Update docs for API changes

grantjenks · grantjenks · commit d3aceef12fc1 · 2017-09-29T15:40:30.000-07:00
diff --git a/docs/api.rst b/docs/api.rst
@@ -1,12 +1,16 @@
 WordSegment API Reference
 =========================
 
+`WordSegment`_ API reference.
+
+.. _`WordSegment`: http://www.grantjenks.com/docs/wordsegment/
+
 .. py:function:: clean(text)
    :module: wordsegment
 
     Return `text` lower-cased with non-alphanumeric characters removed.
 
-.. py:function:: divide(text, limit=24)
+.. py:function:: divide(text)
    :module: wordsegment
 
     Yield (prefix, suffix) pairs from `text` with len(prefix) not
@@ -36,18 +40,11 @@ WordSegment API Reference
    :module: wordsegment
 
     Mapping of (unigram, count) pairs.
-    Loaded from the file 'wordsegment_data/unigrams.txt'.

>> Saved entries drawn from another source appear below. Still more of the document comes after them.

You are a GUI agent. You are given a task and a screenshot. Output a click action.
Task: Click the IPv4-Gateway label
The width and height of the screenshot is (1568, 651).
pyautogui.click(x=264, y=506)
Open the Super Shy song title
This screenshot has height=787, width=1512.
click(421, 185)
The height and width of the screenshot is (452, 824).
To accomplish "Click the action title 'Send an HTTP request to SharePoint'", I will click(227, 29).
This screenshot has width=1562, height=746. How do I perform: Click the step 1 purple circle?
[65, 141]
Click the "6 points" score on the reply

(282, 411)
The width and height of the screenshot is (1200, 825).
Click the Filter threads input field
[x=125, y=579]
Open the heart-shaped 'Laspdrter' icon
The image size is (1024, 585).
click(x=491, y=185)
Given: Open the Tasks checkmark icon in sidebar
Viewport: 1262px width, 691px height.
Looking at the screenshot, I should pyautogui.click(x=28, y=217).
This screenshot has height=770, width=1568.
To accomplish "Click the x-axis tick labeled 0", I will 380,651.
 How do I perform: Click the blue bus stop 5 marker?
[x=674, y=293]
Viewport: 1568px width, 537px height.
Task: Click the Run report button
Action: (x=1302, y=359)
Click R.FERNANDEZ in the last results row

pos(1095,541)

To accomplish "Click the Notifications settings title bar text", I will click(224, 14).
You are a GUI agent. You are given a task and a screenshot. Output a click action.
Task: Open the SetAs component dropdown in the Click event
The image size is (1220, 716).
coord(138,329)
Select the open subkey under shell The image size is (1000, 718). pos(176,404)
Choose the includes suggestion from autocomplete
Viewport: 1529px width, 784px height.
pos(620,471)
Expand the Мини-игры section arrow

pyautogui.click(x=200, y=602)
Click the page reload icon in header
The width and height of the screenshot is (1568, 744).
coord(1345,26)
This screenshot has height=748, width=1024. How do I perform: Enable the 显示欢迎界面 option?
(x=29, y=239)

+    Loaded from the file 'wordsegment/unigrams.txt'.
 
 .. py:data:: BIGRAMS
    :module: wordsegment
 
     Mapping of (bigram, count) pairs.
     Bigram keys are joined by a space.
-    Loaded from the file 'wordsegment_data/bigrams.txt'.
-
-.. py:data:: TOTAL
-   :module: wordsegment
-
-    Total number of unigrams in the corpus.
-    Need not match `sum(UNIGRAMS.values())`.
-    Defaults to 1,024,908,267,229.
+    Loaded from the file 'wordsegment/bigrams.txt'.
diff --git a/docs/using-a-different-corpus.rst b/docs/using-a-different-corpus.rst
@@ -33,6 +33,7 @@ dictionaries: ``wordsegment.clean``, ``wordsegment.BIGRAMS`` and
 .. code:: python
 
     import wordsegment
+    wordsegment.load()
 
 .. code:: python
 
@@ -75,7 +76,8 @@ Now we'll build our dictionaries.
 
     from collections import Counter
 
-    wordsegment.UNIGRAMS = Counter(tokenize(text))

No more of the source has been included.